Questa indicazione formale della presenza di un centro nella dottrina e nella vita della Chiesa, trova il suo corrispettivo - a livello di contenuto - nella concentrazione conciliare, cui prima abbiamo accennato, sul mistero dell'unità trinitaria di Dio partecipata agli uomini per mezzo del Cristo e del suo Spirito, nell'unica Chiesa. È qui il centro della vita e della fede della Chiesa: vivere la vita divina, che è vita trinitaria, partecipando così alla comunione di vita delle tre divine Persone. « Questo - scrive l'UR - è il sacro mistero della unità della Chiesa, in Cristo e per mezzo di Cristo, mentre lo Spirito Santo opera la varietà dei doni. Il supremo modello e principio di questo mistero è l'unità nella Trinità delle Persone di un solo Dio Padre e Figlio nello Spirito Santo» (n. 2) (4).

Al centro del cammino ecumenico vi dovrà dunque essere l'impegno a rimettere in luce - a livello teologico, ed anche esistenziale questo «centro trinitario» del mistero cristiano. Di qui, dal centro, potrà scaturire una luce nuova che aiuterà ad illuminare in modo più pieno le ricchezze imperscrutabili del mistero di Cristo, non impoverendolo, ma permettendo di coglierlo e di vederlo esprimersi nella sua complessità divina e umana, trascendente e storica, a partire dalla sua più profonda radice di verità e di vita. È quanto il Concilio stesso ha iniziato a fare, sempre al n. 2 del1'UR, rileggendo - per così dire - l'intero mistero cristiano della salvezza in chiave trinitaria: l'incarnazione, morte e resurrezione di Cristo, l'effusione dello Spirito Santo, la nascita della Chiesa e il suo mistero, e l'articolarsi della sua struttura sacramentale e ministeriale - tutto finalizzato alla crescita e alla perfezione della « comunione nell'unità ».

 

L'unità trinitaria mèta dei cammino ecumenico

 

L'Unità trinitaria, divino-umana, come centro del mistero cristiano, e dunque anche del cammino ecumenico.

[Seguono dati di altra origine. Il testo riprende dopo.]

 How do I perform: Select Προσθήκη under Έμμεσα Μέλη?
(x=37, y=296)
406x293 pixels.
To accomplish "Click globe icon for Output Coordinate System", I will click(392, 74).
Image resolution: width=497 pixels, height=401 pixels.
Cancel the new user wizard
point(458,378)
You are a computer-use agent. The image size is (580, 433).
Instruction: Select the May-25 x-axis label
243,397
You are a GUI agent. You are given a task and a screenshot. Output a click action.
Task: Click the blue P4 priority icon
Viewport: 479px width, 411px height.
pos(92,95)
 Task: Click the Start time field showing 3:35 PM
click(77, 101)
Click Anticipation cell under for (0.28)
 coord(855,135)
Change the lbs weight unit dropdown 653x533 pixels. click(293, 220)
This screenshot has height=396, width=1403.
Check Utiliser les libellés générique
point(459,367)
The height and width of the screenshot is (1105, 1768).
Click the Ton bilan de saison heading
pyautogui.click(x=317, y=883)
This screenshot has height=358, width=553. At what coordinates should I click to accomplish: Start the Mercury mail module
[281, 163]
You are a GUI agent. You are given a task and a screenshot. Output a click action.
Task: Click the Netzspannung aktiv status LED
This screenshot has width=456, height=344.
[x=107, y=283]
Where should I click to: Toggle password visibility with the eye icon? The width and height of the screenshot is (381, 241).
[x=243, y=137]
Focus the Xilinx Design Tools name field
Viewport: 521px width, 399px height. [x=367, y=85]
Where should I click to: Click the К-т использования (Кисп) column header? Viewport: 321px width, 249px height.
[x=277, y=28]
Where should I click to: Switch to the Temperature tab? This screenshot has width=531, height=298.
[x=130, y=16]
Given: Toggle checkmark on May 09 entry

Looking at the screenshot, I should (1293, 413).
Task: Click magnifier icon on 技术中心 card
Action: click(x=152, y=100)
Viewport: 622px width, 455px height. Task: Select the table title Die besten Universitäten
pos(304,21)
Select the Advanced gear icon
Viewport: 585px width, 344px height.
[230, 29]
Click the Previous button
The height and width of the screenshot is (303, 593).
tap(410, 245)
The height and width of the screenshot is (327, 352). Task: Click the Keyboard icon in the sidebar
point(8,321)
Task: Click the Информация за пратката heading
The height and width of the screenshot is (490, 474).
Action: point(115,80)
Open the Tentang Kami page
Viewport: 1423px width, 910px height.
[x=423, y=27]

Ma c'è di più. L'Uni-trinità è anche - sempre secondo l'UR - la mèta e il modello del cammino ecumenico. Cerchiamo di vedere in che senso, cogliendo soltanto qualcuno dei ricchi spunti offerti dal documento.

Abbiamo già sopra osservato che l'unità della Chiesa concepita e "vissuta in forma trinitaria ha delle importanti conseguenze sul modo di concepire e di vivere il rapporto fra le diverse tradizioni ecclesiali, ed anche il rapporto fra le Chiese particolari e la Chiesa universale. Anche l'UR accenna a questo importante tema: « Nella Chiesa tutti, secondo il compito assegnato ad ognuno, sia nelle varie forme della vita spirituale e della disciplina, sia nella diversità dei riti liturgici, anzi, anche nella elaborazione teologica della verità rivelata, pur custodendo l'unità nelle cose necessarie, serbino la debita libertà; in ogni caso poi rispettino la carità. Poiché agendo così, manifesteranno ogni giorno meglio la vera cattolicità e insieme l'apostolicità della Chiesa » (n. 4) (5). Unità e libertà sono nella Chiesa correlative (co-originarie, si potrebbe dire teologicamente). Anzi, solo l'unità nella libertà (entrambe doni dello Spirito) manifesta secondo il Concilio la cattolicità - cioè l'universalità vissuta come unità trinitaria della Chiesa nello spazio -, e l'apostolicità - cioè, la forma trinitaria della missione della Chiesa nella storia: «come il Padre ha mandato me, così io mando voi» (Gv. 20, 21).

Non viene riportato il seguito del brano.